There is also something Browning says of Shelley which might be applied to Baudelaire's later years: "The body, enduring tortures, refusing to give repose to the bewildered soul, and the laudanum bottle making but a perilous and pitiful truce between these two." He was also subject to that state of mind in which ideas may be supposed to assume the force of sensations, through the confusion of thought with the objects of thought, and excess of passion animating the creations of the imagination.
II
How very commonly we hear it remarked that such and such thoughts are beyond the compass of words. I do not believe that any thought, properly so called, is out of the reach of language. I fancy, rather, that where difficulty in expression is experienced, there is, in the intellect which experiences it, a want either of deliberateness or of method. For my own part, I have never had a thought which I could not set down in words with even more distinctness than that with which I conceived it: for thought is logicalized by the effort at written composition. There is, however, a class of fancies, of exquisite delicacy, which are not thoughts, and to which, as yet, I have found it absolutely impossible to adapt language. Yet, so entire is my faith in the power of words, that at times I have believed it possible to embody even the evanescences of fancies such as I have described. Could one actually do so, which would be to have done an original thing, such words might have compelled the heaven into the earth.
Some of these qualities Baudelaire finds in Gautier; to my mind there are many more of these strange and occult qualities to be found in Baudelaire. I have said somewhere that there is no such thing, properly speaking, as a "natural" style; and it is merely ignorance of the mental process of writing which sometimes leads one to say that the style of Swift is more natural than that of Ruskin. Pater said to me at Oxford that his own Imaginary Portraits seemed to him the best written of his books, which he qualified by adding: "It seems to be the most natural." I think then he was beginning to forget that it was not natural to him to be natural.
Gautier had a way of using the world's dictionary, whose leaves, blown by an unknown wind, always opened so as to let the exact word leap out of the pages, adding the appropriate shades.
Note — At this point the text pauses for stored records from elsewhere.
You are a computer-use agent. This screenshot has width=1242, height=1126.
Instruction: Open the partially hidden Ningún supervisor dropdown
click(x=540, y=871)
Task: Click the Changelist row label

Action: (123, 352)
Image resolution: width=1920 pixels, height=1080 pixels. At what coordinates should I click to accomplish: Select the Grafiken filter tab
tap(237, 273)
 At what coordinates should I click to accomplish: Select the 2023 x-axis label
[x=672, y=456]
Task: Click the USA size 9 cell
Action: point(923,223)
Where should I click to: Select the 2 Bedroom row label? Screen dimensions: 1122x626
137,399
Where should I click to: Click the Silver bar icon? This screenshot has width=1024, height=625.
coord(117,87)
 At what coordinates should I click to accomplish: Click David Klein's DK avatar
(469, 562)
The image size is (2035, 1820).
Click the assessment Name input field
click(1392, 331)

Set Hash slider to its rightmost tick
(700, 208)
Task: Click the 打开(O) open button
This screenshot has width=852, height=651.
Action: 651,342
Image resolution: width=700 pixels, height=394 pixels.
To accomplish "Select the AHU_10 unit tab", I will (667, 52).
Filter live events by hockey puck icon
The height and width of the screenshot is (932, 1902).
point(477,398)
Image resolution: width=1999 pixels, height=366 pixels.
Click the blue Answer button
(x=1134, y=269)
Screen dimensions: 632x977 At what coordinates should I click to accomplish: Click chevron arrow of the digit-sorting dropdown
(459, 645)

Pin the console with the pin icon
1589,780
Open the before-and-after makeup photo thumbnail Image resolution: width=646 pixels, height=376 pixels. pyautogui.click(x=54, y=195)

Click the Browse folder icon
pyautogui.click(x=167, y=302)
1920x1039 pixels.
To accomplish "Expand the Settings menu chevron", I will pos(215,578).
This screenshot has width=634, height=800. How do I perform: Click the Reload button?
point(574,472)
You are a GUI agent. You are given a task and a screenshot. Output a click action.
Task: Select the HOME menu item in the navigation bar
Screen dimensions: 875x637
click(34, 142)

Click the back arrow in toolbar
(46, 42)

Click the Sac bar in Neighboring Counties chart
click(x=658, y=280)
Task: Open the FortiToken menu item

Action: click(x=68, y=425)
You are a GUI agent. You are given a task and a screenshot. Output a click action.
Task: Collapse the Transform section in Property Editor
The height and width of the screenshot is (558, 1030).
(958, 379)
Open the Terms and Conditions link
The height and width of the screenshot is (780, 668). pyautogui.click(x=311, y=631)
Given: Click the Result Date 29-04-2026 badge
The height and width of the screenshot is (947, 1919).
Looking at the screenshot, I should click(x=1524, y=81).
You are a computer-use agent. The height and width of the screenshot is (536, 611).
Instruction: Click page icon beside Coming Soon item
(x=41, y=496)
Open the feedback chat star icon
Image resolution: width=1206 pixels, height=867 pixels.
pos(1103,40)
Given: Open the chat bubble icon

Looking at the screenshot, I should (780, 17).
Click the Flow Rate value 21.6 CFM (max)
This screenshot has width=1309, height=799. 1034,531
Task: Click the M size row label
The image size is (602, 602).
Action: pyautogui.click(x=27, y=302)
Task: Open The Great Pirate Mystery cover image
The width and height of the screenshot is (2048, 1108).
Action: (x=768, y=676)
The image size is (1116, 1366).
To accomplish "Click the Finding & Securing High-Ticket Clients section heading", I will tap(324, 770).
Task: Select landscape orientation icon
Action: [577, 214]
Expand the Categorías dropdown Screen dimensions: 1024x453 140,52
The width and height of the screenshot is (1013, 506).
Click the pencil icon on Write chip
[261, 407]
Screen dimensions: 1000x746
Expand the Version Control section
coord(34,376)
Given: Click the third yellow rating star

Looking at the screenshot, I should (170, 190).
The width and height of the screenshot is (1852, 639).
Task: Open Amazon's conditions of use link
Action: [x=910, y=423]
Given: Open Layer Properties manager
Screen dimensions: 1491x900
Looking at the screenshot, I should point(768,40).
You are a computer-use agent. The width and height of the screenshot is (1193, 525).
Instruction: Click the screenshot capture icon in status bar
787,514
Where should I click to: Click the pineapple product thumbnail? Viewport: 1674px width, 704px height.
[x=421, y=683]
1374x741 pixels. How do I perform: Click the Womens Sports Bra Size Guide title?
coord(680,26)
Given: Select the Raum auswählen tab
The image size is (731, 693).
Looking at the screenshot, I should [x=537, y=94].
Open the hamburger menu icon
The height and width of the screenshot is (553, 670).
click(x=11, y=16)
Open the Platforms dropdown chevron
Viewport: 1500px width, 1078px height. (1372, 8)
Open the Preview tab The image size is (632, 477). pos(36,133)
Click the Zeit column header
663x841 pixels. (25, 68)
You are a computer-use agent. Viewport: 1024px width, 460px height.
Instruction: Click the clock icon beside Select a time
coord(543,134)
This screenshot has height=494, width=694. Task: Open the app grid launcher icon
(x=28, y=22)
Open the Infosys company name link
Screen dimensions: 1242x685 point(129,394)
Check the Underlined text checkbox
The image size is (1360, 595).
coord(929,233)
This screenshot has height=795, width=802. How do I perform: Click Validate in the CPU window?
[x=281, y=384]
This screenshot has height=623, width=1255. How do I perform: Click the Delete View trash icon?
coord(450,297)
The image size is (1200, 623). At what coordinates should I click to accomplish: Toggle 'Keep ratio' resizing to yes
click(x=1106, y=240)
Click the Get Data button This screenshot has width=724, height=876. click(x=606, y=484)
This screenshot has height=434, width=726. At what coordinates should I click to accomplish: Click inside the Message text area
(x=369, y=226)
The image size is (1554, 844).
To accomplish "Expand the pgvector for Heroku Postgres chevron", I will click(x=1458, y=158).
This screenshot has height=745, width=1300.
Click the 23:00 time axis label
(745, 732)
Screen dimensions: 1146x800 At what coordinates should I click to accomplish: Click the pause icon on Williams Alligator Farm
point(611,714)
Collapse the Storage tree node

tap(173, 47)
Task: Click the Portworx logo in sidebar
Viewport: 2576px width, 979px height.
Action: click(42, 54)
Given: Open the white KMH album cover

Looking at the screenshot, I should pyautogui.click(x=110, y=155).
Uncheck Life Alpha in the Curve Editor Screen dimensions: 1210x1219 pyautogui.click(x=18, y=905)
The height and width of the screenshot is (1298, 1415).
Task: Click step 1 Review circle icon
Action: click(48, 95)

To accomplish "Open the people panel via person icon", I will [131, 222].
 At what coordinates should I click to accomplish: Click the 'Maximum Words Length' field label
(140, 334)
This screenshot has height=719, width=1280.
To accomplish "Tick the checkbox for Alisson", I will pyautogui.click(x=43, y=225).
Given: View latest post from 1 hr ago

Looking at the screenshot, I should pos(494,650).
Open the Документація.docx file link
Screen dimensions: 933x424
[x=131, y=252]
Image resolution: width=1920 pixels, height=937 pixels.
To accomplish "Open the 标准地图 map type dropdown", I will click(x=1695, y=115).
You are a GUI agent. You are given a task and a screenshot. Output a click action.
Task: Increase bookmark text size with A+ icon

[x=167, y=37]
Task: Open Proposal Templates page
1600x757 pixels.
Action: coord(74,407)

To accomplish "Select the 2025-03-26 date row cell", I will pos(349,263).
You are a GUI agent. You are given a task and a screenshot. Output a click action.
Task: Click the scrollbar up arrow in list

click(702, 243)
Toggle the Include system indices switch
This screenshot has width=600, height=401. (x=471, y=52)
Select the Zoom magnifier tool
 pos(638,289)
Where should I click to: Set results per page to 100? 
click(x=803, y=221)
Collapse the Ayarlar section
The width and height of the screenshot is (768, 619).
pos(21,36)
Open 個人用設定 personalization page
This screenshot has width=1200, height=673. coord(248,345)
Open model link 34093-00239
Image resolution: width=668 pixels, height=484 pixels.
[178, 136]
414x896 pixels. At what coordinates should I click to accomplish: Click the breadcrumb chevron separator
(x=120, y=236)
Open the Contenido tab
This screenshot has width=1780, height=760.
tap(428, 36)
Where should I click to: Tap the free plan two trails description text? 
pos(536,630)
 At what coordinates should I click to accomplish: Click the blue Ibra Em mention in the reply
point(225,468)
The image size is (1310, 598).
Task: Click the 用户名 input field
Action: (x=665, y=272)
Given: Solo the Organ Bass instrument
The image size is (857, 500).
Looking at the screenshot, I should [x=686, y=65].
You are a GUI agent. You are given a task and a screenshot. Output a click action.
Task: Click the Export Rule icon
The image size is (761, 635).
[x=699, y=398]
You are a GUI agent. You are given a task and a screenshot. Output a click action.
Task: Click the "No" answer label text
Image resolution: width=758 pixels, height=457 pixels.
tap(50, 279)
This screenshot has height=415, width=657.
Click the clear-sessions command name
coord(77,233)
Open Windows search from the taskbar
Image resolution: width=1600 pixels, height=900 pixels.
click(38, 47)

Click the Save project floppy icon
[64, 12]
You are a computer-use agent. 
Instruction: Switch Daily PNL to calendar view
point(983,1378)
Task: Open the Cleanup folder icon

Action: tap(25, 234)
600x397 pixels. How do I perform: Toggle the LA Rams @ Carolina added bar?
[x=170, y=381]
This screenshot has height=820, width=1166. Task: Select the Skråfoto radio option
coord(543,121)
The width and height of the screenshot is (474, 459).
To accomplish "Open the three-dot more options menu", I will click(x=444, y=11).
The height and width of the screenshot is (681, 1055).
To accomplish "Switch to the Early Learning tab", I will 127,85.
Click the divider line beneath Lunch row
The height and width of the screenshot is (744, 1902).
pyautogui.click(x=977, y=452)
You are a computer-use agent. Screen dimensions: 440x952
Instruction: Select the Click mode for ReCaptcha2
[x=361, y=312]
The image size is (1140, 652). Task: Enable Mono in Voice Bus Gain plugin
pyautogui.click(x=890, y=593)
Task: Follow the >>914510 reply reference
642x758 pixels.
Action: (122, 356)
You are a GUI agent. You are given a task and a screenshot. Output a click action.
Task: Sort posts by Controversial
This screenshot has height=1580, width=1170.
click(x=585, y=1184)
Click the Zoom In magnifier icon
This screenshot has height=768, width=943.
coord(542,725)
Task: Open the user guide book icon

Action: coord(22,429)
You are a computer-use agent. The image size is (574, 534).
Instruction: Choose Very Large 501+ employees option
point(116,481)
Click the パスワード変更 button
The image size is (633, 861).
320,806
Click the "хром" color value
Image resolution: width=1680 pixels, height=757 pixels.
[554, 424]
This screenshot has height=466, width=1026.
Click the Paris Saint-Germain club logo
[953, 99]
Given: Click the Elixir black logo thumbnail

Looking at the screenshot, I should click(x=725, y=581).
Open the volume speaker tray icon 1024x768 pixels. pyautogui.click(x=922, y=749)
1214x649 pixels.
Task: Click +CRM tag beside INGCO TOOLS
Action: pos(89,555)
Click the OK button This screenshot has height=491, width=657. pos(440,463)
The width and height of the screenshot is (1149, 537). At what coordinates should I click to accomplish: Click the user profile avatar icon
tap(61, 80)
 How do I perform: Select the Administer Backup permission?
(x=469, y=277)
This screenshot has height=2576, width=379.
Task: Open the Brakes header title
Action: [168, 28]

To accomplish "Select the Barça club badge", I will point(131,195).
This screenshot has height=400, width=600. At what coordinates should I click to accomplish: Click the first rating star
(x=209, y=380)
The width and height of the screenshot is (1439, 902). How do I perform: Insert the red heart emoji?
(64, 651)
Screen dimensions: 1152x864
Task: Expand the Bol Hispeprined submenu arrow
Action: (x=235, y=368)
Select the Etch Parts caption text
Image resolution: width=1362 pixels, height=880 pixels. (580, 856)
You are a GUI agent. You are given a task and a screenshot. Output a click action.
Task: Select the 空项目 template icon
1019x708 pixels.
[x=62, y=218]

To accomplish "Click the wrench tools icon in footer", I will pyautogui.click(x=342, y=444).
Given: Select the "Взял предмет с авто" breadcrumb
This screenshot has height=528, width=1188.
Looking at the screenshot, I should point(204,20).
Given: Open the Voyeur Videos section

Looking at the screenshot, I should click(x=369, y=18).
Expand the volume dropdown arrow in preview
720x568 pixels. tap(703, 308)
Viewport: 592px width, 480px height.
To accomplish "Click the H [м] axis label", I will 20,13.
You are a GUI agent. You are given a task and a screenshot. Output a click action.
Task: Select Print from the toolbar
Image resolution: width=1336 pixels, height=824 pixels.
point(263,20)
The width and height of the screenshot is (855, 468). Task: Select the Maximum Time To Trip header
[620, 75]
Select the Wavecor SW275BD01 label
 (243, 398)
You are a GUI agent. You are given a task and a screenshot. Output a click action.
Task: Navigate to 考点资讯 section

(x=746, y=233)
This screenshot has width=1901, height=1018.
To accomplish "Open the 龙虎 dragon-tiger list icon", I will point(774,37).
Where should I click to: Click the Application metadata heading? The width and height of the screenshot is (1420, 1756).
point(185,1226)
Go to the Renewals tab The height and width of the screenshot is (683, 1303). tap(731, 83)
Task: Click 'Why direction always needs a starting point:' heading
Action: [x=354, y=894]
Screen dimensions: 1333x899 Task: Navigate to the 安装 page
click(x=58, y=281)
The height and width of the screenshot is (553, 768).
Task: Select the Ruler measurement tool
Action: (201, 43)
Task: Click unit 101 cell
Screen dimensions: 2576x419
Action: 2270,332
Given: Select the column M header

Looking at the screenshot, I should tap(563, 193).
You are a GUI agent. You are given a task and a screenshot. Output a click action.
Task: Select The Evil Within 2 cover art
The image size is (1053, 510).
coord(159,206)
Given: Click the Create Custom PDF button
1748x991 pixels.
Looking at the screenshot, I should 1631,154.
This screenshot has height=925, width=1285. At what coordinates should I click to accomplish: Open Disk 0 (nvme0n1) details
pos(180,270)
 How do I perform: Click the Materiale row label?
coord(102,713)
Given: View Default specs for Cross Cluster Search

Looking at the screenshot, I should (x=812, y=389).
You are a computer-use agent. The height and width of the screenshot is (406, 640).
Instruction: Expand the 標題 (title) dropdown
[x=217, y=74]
Both writers had an innate sense of "correspondences," and of a universal symbolism, where the "sacredness" of every word defends one from using it in a profane sense. To realize the central secret of the mystics, from Protagoras onwards, the secret which the Smaragdine Tablet of Hermes betrays in its "As things are below, so are they above;" which Boehme has classed in his teaching of "signatures;" and which Swedenborg has systematized in his doctrine of "correspondences," one arrives at Gérard de Nerval, whose cosmical visions are at times so magnificent that he seems to be creating myths, as, after his descent into hell, he plays the part he imagines assigned to him in his astral influences.
Among these comes Hoffmann. In his Kreislerione, that Baudelaire read in the French translation I have before me, printed in 1834, he says: "The musician whose sense of music is conscious swims everywhere across floods of harmony and melody. This is no vain image, nor an allegory devoid of sense, such as composers use when they speak of colours, of perfumes, of the rays of the sun that appear like concords." "Colour speaks," says Baudelaire, "in a voice evocatory of sorcery; animals and plants grimace; perfumes provoke correspondent thoughts and memories. And when I think of Gautier's rapidity in solving all the problems of style and of composition, I cannot help remembering a severe maxim that he let fall before me in one of his conversations: 'Every writer who fails to seize any idea, however subtle and unexpected he supposes it to be, is not a writer. L'Inexprimable n'existe pas.'"
It is either Delacroix or Baudelaire who wrote: "The writer who is incapable of saying everything, who takes unawares and without having enough material to give body to an idea, however subtle or strange or unexpected he may suppose it to be, is not a writer." And one has to beware of the sin of allegory, which spoils even Bunyan's prose. For the deepest emotion raised in us by allegory is a very imperfectly satisfied sense of the writer's ingenuity in overcoming a difficulty we should have preferred his not having attempted to overcome.